Laura died a year ago today (at 2.50am on Jan 16, 2014). On her last morning she smiled her beautiful smile and told me; ‘I love you’. I didn’t realize it then, but those were her last words. Our wedding certificate had just arrived and Laura was over the moon. We had been married exactly one month. For most of that time we had sat side by side in hospital. Laura propped up in her tilt recline bed and me in the armchair. As weird as it sounds, those were some of our sweetest days, everything unimportant was burnt off, our love was reduced to its finest essence. There was no past, no future, only now.
Laura fell unconscious mid-morning and throughout the afternoon friends and loved ones – Nicki, Rebecca, Toni, Marion and Laura’s brother Barry – popped in to say goodbye. (Marion told me later she had ‘a feeling of great peace’ sitting beside Laura). It was a blessing that the nurses had just moved us. That morning, our neighbor, a young mother, had been told it was all over. She was dying. Her family began wailing and the noise visibly distressed Laura. So the nurses quickly found us another room and promised us the perfect neighbor: ‘She will be just out of throat surgery. She can’t speak and with all the drugs, she will be sound asleep.’

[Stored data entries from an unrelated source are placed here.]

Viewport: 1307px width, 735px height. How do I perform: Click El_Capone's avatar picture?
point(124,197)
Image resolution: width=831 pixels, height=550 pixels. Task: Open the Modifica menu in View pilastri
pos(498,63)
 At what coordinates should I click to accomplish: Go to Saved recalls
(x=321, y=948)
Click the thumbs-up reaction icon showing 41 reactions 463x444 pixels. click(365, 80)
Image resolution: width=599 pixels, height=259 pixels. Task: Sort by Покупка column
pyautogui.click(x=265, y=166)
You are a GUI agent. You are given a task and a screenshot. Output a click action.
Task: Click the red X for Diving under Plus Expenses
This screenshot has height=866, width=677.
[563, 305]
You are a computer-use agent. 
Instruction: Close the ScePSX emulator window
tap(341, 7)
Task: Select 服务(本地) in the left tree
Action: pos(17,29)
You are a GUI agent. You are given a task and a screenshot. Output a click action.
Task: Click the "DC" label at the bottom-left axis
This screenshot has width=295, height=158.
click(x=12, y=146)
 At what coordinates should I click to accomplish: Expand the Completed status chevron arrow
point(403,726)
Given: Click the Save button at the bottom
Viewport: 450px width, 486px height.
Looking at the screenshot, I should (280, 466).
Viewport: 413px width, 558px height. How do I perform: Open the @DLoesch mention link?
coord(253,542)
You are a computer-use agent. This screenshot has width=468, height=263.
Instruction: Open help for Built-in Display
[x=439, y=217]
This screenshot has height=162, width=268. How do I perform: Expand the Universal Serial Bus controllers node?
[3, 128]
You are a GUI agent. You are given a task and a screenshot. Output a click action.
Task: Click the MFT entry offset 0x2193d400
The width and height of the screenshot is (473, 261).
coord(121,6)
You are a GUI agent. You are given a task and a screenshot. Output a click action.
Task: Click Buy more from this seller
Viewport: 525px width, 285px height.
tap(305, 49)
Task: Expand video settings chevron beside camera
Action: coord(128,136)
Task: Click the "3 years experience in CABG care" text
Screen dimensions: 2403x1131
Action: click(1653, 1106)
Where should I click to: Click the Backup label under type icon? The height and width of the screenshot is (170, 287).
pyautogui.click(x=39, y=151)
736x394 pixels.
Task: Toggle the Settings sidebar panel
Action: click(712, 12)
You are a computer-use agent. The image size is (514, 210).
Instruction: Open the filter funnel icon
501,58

Around 8pm, we heard someone being wheeled in behind the flimsy partition (visualize the hanging blanket in ‘It Happened One Night), and suddenly a shrill New York voice squawked: ‘Harry! Harry! This place is filthy. I can’t stay here…’ Over the next four hours, a steady stream of nurses were summoned, as our new neighbor demanded ever larger doses of pain killers. But nothing helped. She was up and down to the bathroom and constantly on the buzzer like a manic game show contestant. I popped over to ask if she could keep the volume down, explaining that my wife was dying. She smiled sweetly and apologized: ‘Sorry, I’m an insomniac,’ she said.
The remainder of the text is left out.